Cuando el ciclismo del Valle del Cauca contaba con velocistas como Rodolfo ‘Rayo’ Umaña, Diego Calero y Oscar Oyola, quien también alternaba con la ruta, teniendo como grandes rivales a León Angel Mejía de Antioquia e Isaacs Sarmiento de Cundinamarca, el dirigente deportivo del Valle del Cauca, el siempre bien recordado Alcides Nieto Patiño, ya acuñaba su famosa frase de combate: “El velódromo para Cali no es una necedad, sino una necesidad”.

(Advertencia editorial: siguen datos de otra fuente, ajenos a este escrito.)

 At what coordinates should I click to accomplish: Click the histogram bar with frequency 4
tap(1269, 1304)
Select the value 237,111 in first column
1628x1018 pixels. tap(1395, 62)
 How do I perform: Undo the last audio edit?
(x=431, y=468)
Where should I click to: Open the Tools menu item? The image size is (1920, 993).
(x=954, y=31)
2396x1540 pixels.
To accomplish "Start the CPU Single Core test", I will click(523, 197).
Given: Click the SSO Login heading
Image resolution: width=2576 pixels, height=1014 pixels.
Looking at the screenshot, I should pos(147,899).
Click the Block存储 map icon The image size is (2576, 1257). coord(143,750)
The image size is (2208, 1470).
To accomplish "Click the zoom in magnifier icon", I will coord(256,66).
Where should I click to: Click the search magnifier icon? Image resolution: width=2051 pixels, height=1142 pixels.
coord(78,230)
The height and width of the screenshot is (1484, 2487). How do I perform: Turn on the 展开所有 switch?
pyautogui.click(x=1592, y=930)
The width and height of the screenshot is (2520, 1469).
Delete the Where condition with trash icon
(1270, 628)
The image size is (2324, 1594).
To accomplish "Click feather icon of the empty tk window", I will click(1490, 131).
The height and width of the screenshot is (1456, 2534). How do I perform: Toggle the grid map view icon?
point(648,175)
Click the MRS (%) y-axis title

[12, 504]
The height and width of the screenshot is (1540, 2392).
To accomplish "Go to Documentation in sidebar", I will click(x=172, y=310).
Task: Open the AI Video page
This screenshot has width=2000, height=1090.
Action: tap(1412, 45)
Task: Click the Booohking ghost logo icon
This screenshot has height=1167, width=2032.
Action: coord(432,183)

El repetir y repetir esta frase desde comienzos de la década del 50, más exactamente hacia 1954, cuando la capital del Valle realizó con lujo de detalles los VII Juegos Atléticos Nacionales, pero debiendo recurrir a la Avenida Colombia para las competencias de pista, se hizo realidad en 1971, con la obra del velódromo cuando se cumplieron en la Capital Deportiva de Colombia, los VI Juegos Panamericanos. Un escenario que colmó el viejo anhelo del gran dirigente deportivo.
El pasado domingo 17 de abril se cumplieron cien años del nacimiento de Alcides Nieto Patiño. Un centenario que no se puede dejar pasar por alto. Murió en Cali el 16 de agosto de 1983, a la edad de 72 años. Como tiempo de su luctuoso deceso, la Junta Departamental de Deportes del Valle, quizás a destiempo (pero vale la intención póstuma) determinó bautizar con el nombre de Nieto Patiño el gran escenario pistero de Cali, sede de múltiples citas internacionales del ciclismo de alta competencia.
Para Alvaro Nieto Hamann -compañero desde la época de colegio- y sus hermanos Guillermo, María Teresa, Ana Milena y María Ximena, nuestro saludo fraternal al cumplirse un siglo del nacimiento de tan egregio caballero del deporte.